• Required task: Which lines in the listing below contain the word "Select"? Return each of them in full.

— Start —

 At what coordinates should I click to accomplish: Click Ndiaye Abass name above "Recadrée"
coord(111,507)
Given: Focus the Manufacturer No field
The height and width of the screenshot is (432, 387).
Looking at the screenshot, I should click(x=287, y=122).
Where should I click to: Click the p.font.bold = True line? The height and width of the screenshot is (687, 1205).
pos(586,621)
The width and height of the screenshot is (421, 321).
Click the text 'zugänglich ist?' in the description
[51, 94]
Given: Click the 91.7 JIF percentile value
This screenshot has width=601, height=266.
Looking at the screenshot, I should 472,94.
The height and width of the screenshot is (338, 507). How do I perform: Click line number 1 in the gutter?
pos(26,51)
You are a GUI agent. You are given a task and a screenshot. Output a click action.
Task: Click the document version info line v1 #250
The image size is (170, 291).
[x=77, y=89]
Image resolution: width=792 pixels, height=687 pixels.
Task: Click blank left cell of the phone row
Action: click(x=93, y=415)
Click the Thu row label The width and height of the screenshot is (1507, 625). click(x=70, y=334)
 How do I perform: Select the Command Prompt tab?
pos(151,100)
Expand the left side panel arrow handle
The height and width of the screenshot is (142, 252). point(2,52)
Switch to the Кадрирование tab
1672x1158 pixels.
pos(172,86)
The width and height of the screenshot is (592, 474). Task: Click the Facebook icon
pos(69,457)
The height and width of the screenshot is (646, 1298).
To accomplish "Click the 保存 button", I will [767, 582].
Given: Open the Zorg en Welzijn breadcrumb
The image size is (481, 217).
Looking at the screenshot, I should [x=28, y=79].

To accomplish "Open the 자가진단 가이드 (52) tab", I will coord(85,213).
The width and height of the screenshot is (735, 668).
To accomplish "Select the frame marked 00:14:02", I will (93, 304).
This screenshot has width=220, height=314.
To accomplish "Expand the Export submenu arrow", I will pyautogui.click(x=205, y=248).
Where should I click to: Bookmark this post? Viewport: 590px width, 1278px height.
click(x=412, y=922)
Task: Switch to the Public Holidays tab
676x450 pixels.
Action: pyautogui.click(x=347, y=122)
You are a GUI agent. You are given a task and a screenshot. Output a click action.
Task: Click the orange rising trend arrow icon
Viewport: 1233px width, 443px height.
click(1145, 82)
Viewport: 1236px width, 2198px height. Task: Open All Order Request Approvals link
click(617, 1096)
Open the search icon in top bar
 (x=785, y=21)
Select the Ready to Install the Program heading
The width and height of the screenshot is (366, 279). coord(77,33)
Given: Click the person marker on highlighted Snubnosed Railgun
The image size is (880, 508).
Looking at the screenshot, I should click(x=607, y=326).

— End —

• Final result:
 How do I perform: Select the Command Prompt tab?
To accomplish "Select the frame marked 00:14:02", I will (93, 304).
Select the Ready to Install the Program heading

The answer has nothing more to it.